Even this week, as the desperately tragic events unfolded around the arena bombing in Manchester, social media was misused by some to compound the misery of others.

Pictures appeared online of individuals it was claimed were missing, when in fact they weren’t.

Fake rumors were also maliciously spread on social networks, causing further panic and concern.

The issue is far from confined to Facebook, Twitter and YouTube.

But given their size and influence, they attract more than their fair share of the problem and by extension are therefore an important part of the solution.

To be fair all have made some efforts in recent times to start addressing the issue in a more meaningful way than before.

Facebook is recruiting another 3,000 moderators to scan the network for hate speech, child exploitation and those at risk of self-harm or suicide.

That is on top of the 4,500 it already has in place.

But revelations in The Guardian this week about the, at times, flimsy standards those moderators must apply to content they are asked to review raise further troubling questions about Facebook’s commitment to stamping out the problems.

The moderators often have to make judgements in a matter of seconds about possibly disturbing images and potentially threatening posts.

And some of what seems to pass as acceptable in Facebook’s eyes would be considered pretty unacceptable to many of its users.

Twitter too has beefed up its response to inappropriate content on the platform.

New tools have been deployed, including artificial intelligence, to prevent trolls from wreaking havoc.

CEO Jack Dorsey recently told RTÉ News that the company is now happier with how it is handling the issue than it was, but more work remains to be done.

YouTube has also introduced new measures to prevent companies from inadvertently supporting objectionable content producers.

It clearly could do more to ensure that objectionable content does not make it onto the platform at all.

The free speech argument is undoubtedly a tricky tightrope for social media firms to walk.

It is important that measures to protect users are proportionate and do not become conflated with censorship.

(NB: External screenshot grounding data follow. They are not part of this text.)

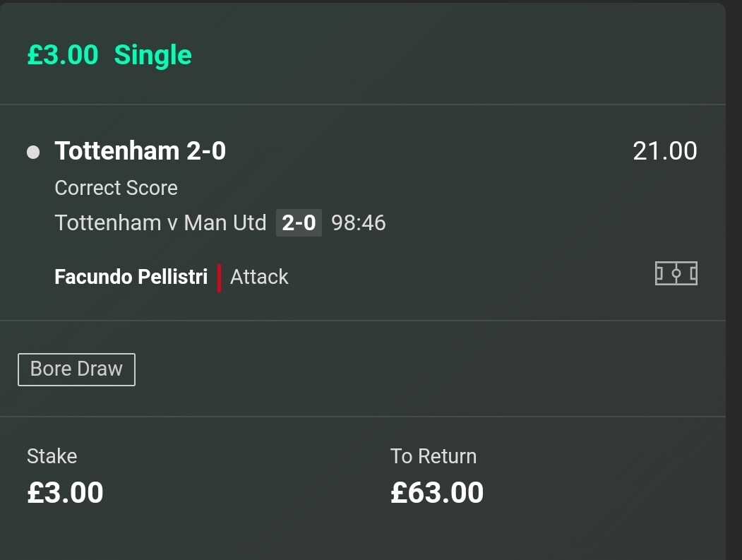This screenshot has height=560, width=742.
Task: Open the match pitch view icon
Action: 676,273
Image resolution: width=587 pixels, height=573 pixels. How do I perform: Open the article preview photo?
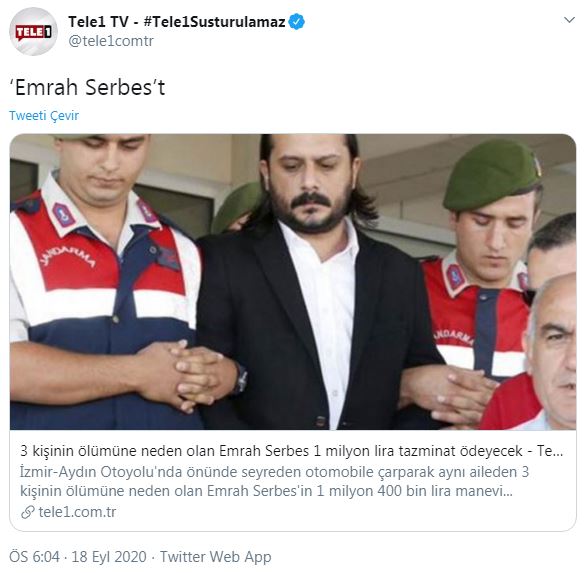click(293, 282)
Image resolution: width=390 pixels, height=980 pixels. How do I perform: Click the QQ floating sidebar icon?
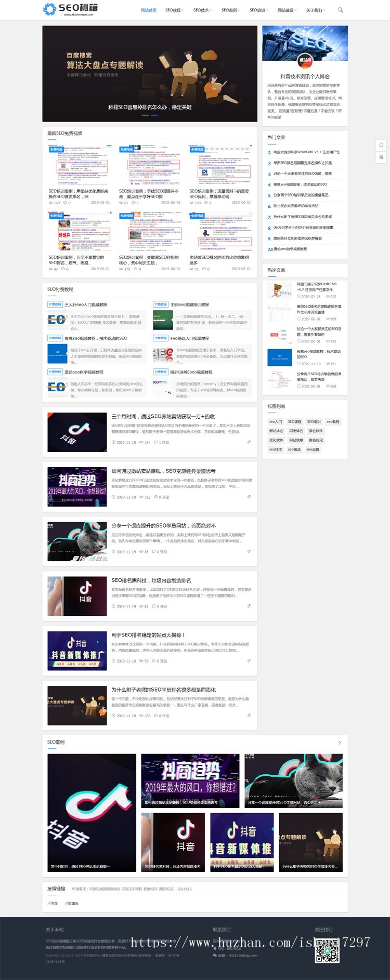(381, 144)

But if Facebook, Twitter and YouTube’s recent response to their particular crises shows anything, it is that we as users, advertisers, sharers and influencers have the power to force a change – particularly where there is a threat of lost revenue involved.

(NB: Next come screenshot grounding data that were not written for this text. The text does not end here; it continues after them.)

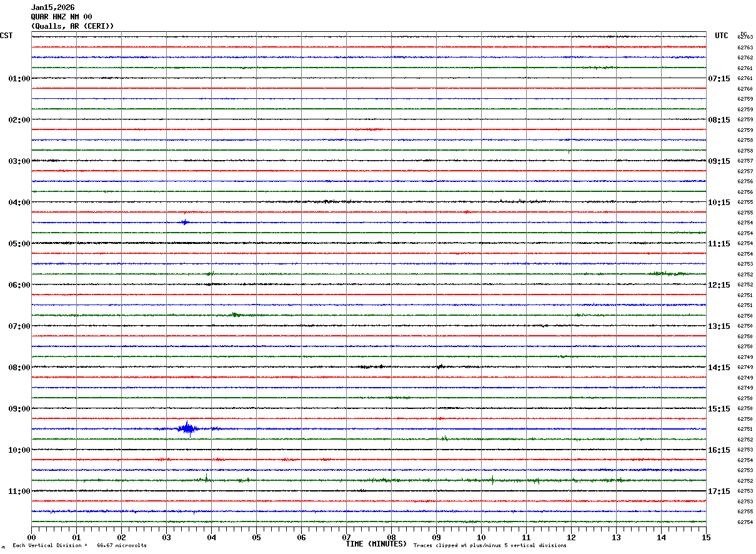Click the CST timezone heading
The image size is (756, 554).
tap(6, 36)
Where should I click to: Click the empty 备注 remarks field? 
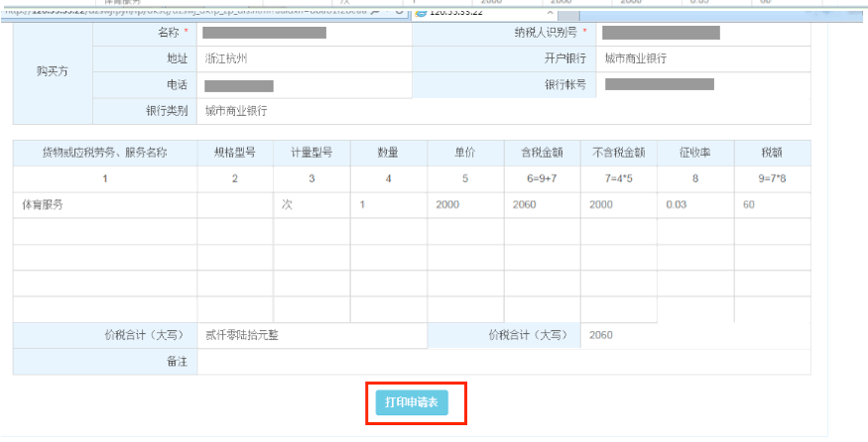(x=503, y=362)
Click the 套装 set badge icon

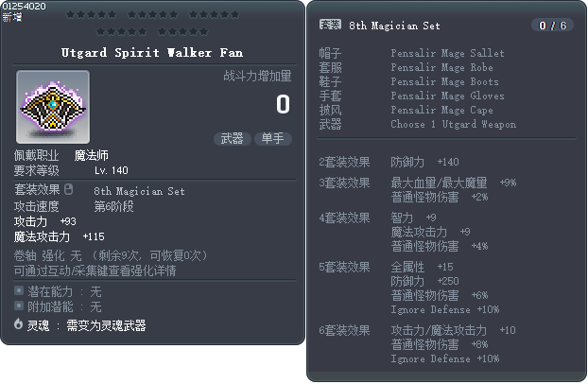point(330,25)
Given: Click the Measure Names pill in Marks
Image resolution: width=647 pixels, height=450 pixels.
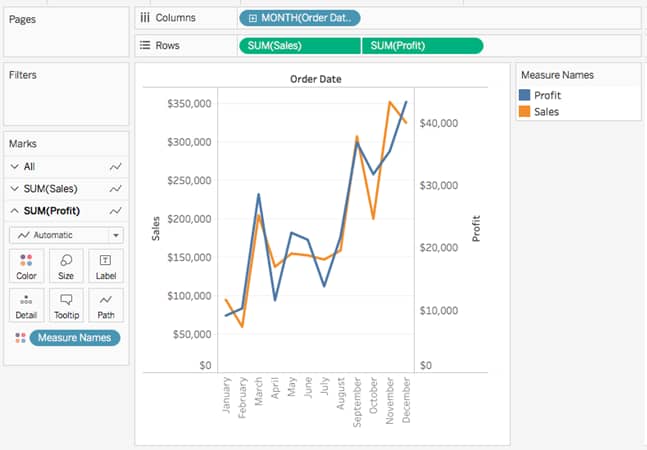Looking at the screenshot, I should [x=75, y=338].
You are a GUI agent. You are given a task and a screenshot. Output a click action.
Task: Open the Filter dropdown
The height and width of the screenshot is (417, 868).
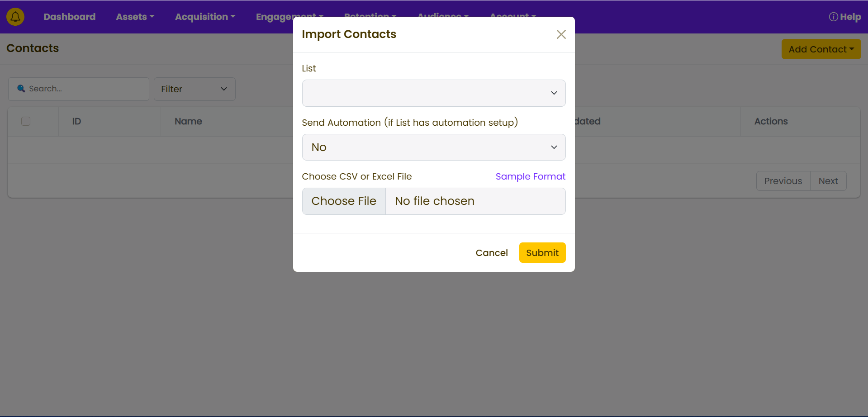click(194, 89)
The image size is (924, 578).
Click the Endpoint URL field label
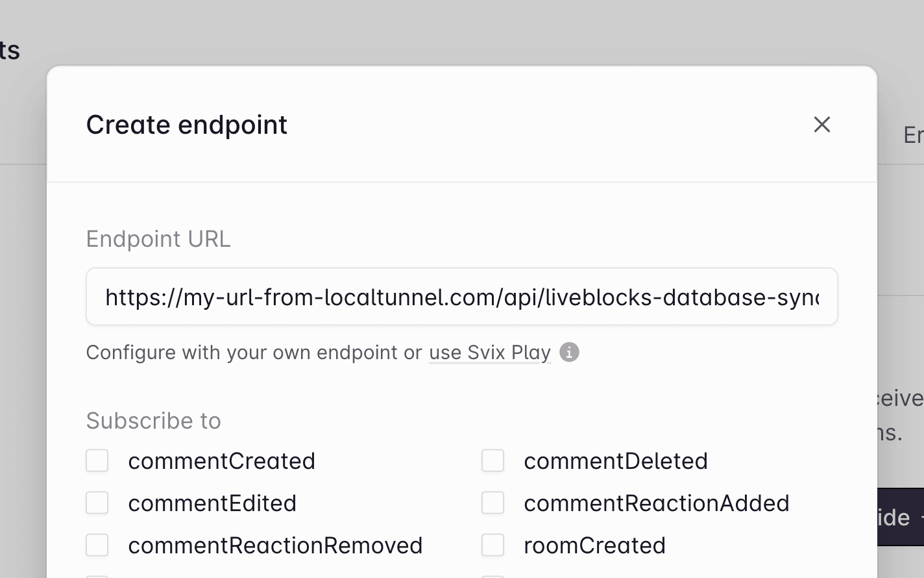point(158,239)
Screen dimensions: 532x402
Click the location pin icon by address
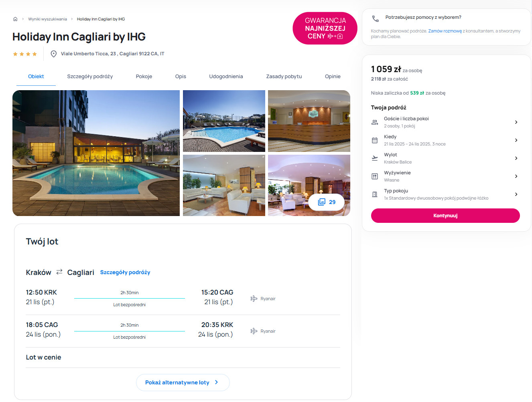(x=53, y=54)
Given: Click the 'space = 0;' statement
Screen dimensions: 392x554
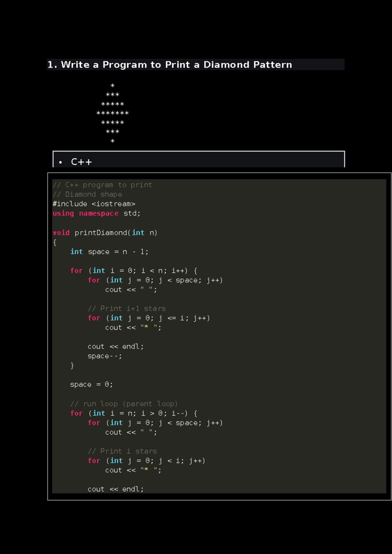Looking at the screenshot, I should point(91,384).
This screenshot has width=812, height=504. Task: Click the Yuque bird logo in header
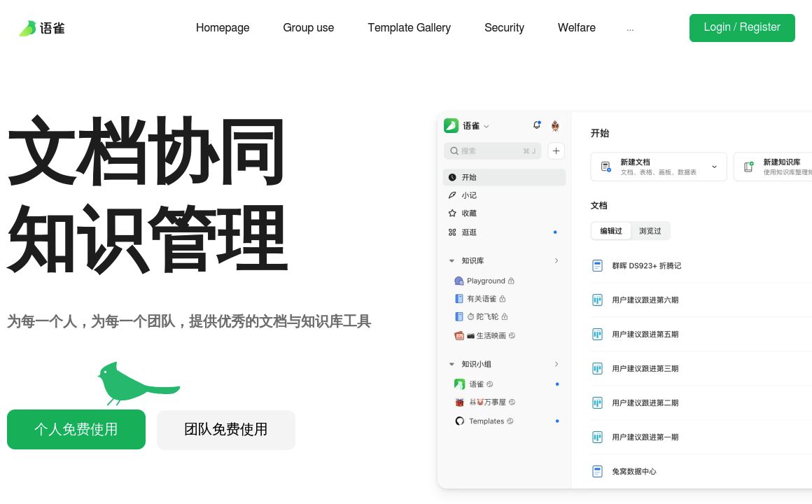(28, 28)
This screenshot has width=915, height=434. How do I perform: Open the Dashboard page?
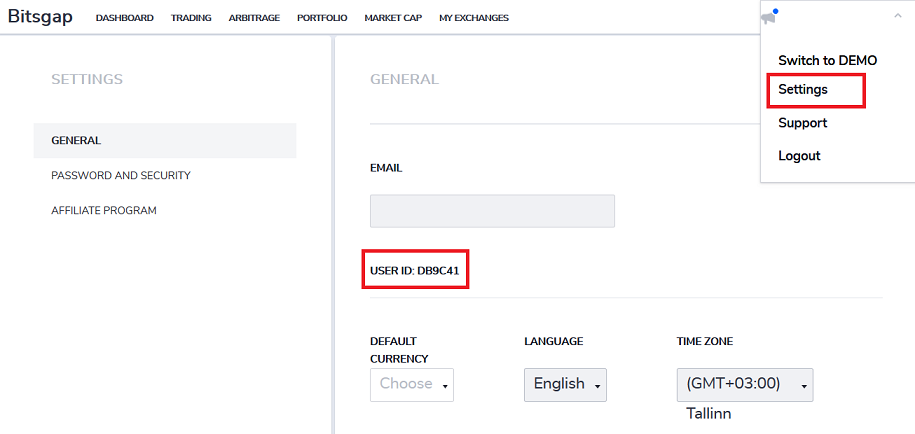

The reality is that if we want to continue to enjoy using social platforms, free from the threat of trolls and the upset caused by happening upon inappropriate content, then we need to pressure those in charge of them to do more.

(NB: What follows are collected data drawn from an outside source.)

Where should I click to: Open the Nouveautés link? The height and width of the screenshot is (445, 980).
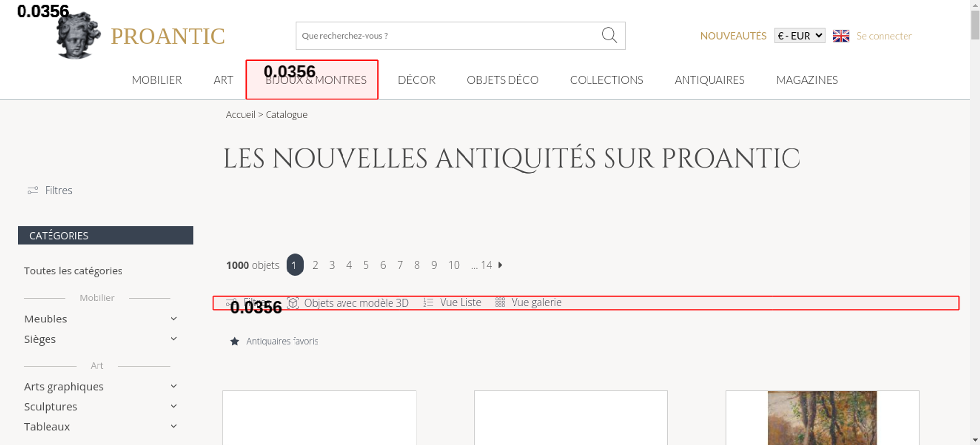coord(733,36)
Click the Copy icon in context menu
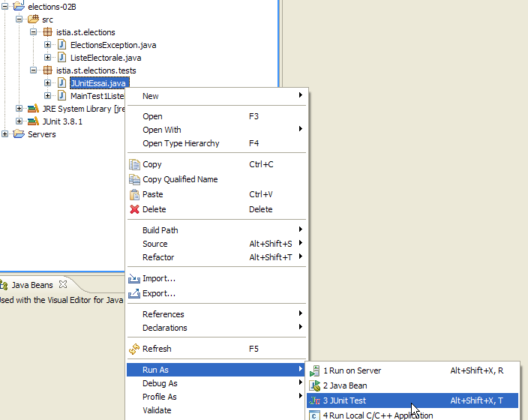Screen dimensions: 528x420 135,164
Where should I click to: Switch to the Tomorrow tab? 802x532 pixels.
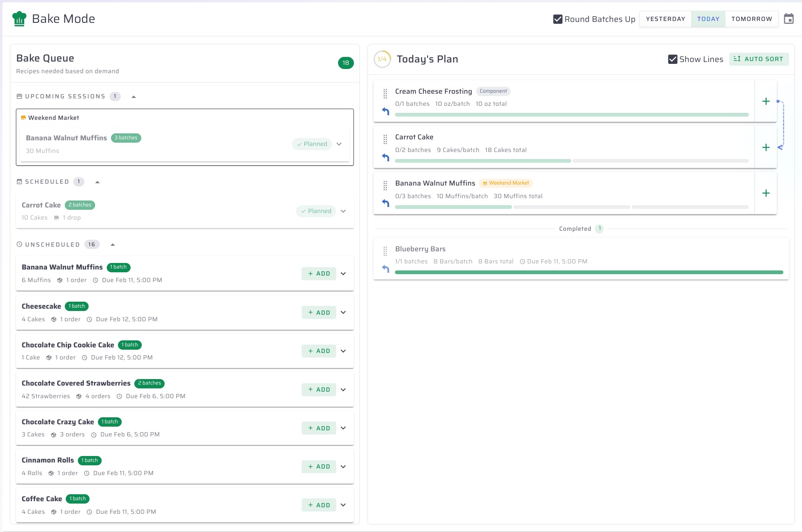coord(751,19)
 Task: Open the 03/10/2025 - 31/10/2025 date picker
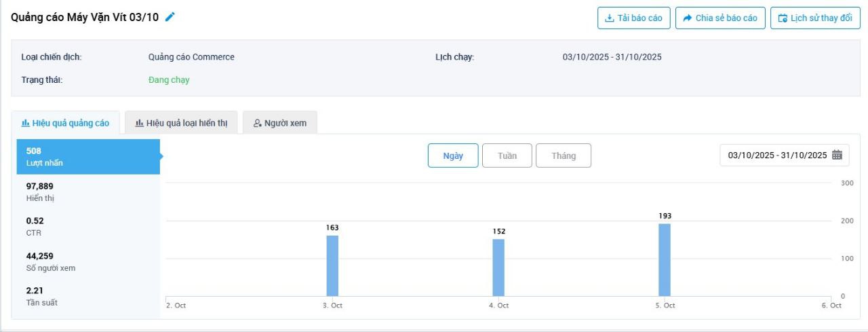(x=777, y=155)
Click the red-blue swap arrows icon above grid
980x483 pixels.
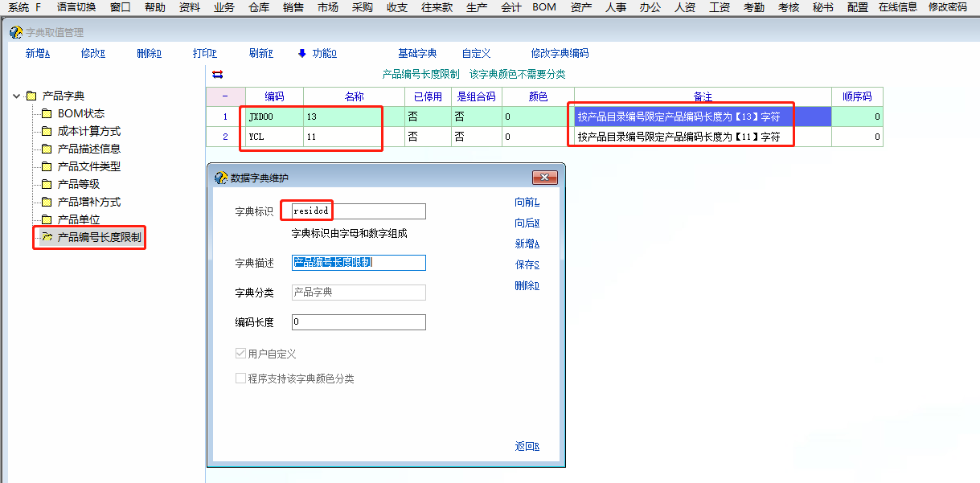tap(217, 75)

Sure, states could do a lot more to regulate the sector.

Here the Government is talking about setting up a new watchdog to tackle social media harassment.

Just this week the chairman of the Press Council warned the proliferation of fake news on social networks posed a threat to press freedom and democracy.

The EU too is considering extending the same kind of standards of taste and decency imposed on traditional broadcasters on technology companies who also publish video content.

Such regulation could help, particularly if it included the power to impose stiff fines – hitting the companies where it hurts most.

But that will only go so far.

Ultimately by continuing to use social platforms in the face of inaction by those running them, we as users at best fail to condemn or at worst tacitly endorse the poor efforts they are making to address the issues.

Instead of throwing our eyes to heaven and moving on to the next post when we see inappropriate content, bullying or fake news on social platforms, we should be doing something about it.

Call it out. Report it. Block it. Even consider stopping using the particular network if it does not improve.

After all, the success, the attraction and ultimately the value of social media is built on connections between people.

And if those people do not shout stop, then nothing will ever change.